# WHAT THE TASK ASKS
Your output must match the records exactly, line for line.

# RAW DATA
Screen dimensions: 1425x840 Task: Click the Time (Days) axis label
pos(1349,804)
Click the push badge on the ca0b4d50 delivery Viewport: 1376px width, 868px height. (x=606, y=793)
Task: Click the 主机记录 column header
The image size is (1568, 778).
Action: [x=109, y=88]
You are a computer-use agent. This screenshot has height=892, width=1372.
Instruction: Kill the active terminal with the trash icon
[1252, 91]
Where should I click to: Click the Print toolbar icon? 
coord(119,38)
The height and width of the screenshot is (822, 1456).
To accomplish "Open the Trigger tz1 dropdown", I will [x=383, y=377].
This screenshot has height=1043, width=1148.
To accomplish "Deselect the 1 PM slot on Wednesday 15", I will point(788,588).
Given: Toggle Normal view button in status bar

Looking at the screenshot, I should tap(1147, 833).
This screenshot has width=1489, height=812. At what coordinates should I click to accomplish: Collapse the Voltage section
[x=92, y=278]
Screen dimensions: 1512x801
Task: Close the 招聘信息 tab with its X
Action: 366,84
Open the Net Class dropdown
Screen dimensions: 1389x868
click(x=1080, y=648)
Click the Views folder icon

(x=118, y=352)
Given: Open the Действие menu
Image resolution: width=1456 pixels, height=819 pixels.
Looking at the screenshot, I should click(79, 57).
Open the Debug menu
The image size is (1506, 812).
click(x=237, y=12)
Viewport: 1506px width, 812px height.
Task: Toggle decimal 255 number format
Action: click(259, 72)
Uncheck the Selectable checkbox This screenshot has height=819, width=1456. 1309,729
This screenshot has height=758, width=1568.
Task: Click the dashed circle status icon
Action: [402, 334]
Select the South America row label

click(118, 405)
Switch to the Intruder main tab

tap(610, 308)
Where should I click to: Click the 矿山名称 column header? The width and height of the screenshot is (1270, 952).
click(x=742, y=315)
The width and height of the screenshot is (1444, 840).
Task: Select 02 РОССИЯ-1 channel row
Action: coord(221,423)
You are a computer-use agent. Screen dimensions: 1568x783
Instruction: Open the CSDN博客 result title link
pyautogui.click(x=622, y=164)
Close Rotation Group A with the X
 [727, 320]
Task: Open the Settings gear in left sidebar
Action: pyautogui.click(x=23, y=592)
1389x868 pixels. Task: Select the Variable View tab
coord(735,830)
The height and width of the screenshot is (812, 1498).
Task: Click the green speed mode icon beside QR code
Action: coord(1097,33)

# TASK SOLUTION
Screen dimensions: 1425x840 Task: Click the Time (Days) axis label
pos(1349,804)
Click the push badge on the ca0b4d50 delivery Viewport: 1376px width, 868px height. (x=606, y=793)
Task: Click the 主机记录 column header
The image size is (1568, 778).
Action: [x=109, y=88]
You are a computer-use agent. This screenshot has height=892, width=1372.
Instruction: Kill the active terminal with the trash icon
[1252, 91]
Where should I click to: Click the Print toolbar icon? 
coord(119,38)
The height and width of the screenshot is (822, 1456).
To accomplish "Open the Trigger tz1 dropdown", I will [x=383, y=377].
This screenshot has height=1043, width=1148.
To accomplish "Deselect the 1 PM slot on Wednesday 15", I will point(788,588).
Given: Toggle Normal view button in status bar

Looking at the screenshot, I should tap(1147, 833).
This screenshot has width=1489, height=812. At what coordinates should I click to accomplish: Collapse the Voltage section
[x=92, y=278]
Screen dimensions: 1512x801
Task: Close the 招聘信息 tab with its X
Action: 366,84
Open the Net Class dropdown
Screen dimensions: 1389x868
click(x=1080, y=648)
Click the Views folder icon

(x=118, y=352)
Given: Open the Действие menu
Image resolution: width=1456 pixels, height=819 pixels.
Looking at the screenshot, I should click(79, 57).
Open the Debug menu
The image size is (1506, 812).
click(x=237, y=12)
Viewport: 1506px width, 812px height.
Task: Toggle decimal 255 number format
Action: click(259, 72)
Uncheck the Selectable checkbox This screenshot has height=819, width=1456. 1309,729
This screenshot has height=758, width=1568.
Task: Click the dashed circle status icon
Action: [402, 334]
Select the South America row label

click(118, 405)
Switch to the Intruder main tab

tap(610, 308)
Where should I click to: Click the 矿山名称 column header? The width and height of the screenshot is (1270, 952).
click(x=742, y=315)
The width and height of the screenshot is (1444, 840).
Task: Select 02 РОССИЯ-1 channel row
Action: coord(221,423)
You are a computer-use agent. Screen dimensions: 1568x783
Instruction: Open the CSDN博客 result title link
pyautogui.click(x=622, y=164)
Close Rotation Group A with the X
 [727, 320]
Task: Open the Settings gear in left sidebar
Action: pyautogui.click(x=23, y=592)
1389x868 pixels. Task: Select the Variable View tab
coord(735,830)
The height and width of the screenshot is (812, 1498).
Task: Click the green speed mode icon beside QR code
Action: coord(1097,33)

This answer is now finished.